Missão era recriar o mundo
Com a missão de refazer o mundo e apresentá-lo a Deus no dia de sua passagem, Arthur Bispo do Rosario, sergipano, nascido em 1909, interno do hospital psiquiátrico da Colônia Juliano Moreira entre 1939 e 1989, quando veio a falecer, com 79 anos de idade, não dormia mais do que quatro horas por dia, trabalhando incessantemente em sua cela dentro do manicômio, onde foi diagnosticado como esquizofrênico-paranóico.
Transformava em arte tudo quanto lhe viesse às mãos: mantos e panos bordados com linha retirada de seu próprio uniforme e lençóis, materiais como congas, chinelos, tênis, bolsas, colheres, tampinhas e toda sorte de bugigangas trocadas por cigarros com os outros internos, que transformava em estandartes, vitrines e assemblages. Este, aliás, um dos motivos porque não gostava de mostrar o que fazia, pois podia ser saqueado pelos companheiros ou ter seus pertences tomados pelos enfermeiros.
A abertura política dos anos 80, possibilitou também o acesso aos porões da ditadura e o mundo reinventado por Bispo surgiu, deixando todos atônitos. Livres dos cupins e do anonimato mas ainda não da poeira, do calor e da umidade artistas e críticos criaram uma associação (depois desfeita) para salvarem sua obra, que já foi vista na Bienal de Veneza e também na Mostra do Redescobrimento, no ano passado, entre outras exposições importantes.
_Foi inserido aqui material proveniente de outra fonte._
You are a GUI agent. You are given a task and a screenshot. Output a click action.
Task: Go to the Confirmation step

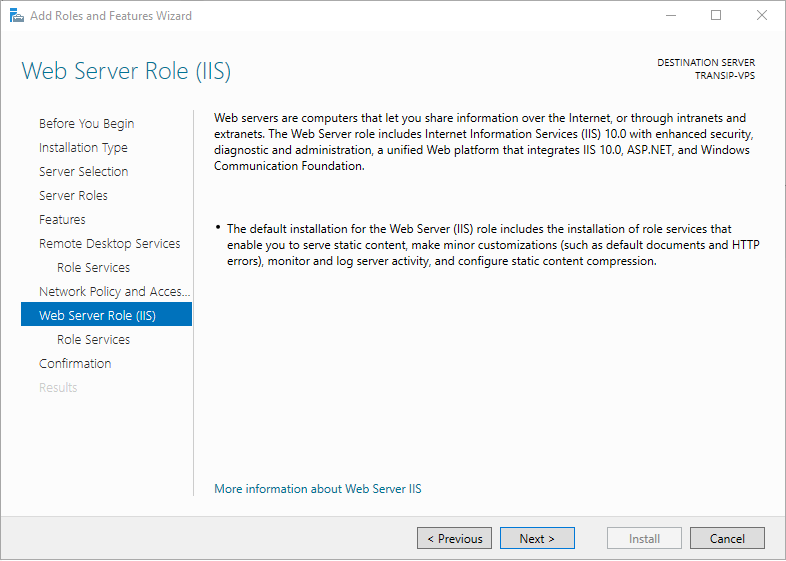pyautogui.click(x=75, y=363)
O ex-boxeur da marinha, o xerife que ajudava os enfermeiros a cuidar dos pacientes mais agressivos é dono de uma obra que é, ao mesmo tempo, portadora de uma experiência da vanguarda artística e que nos mostra o estado opressor da prisão manicomial e de seu tratamento psiquiátrico feito à base de remédios violentos e choques elétricos. Na escada de acesso ao Museu Bispo do Rosario, na Colônia, em Jacarepaguá, como uma sentença e resumo de sua obra, pode-se ler uma de suas frases, que diz: Os doentes mentais são como os beija-flores. Nunca pousam. Estão sempre a dois metros do chão.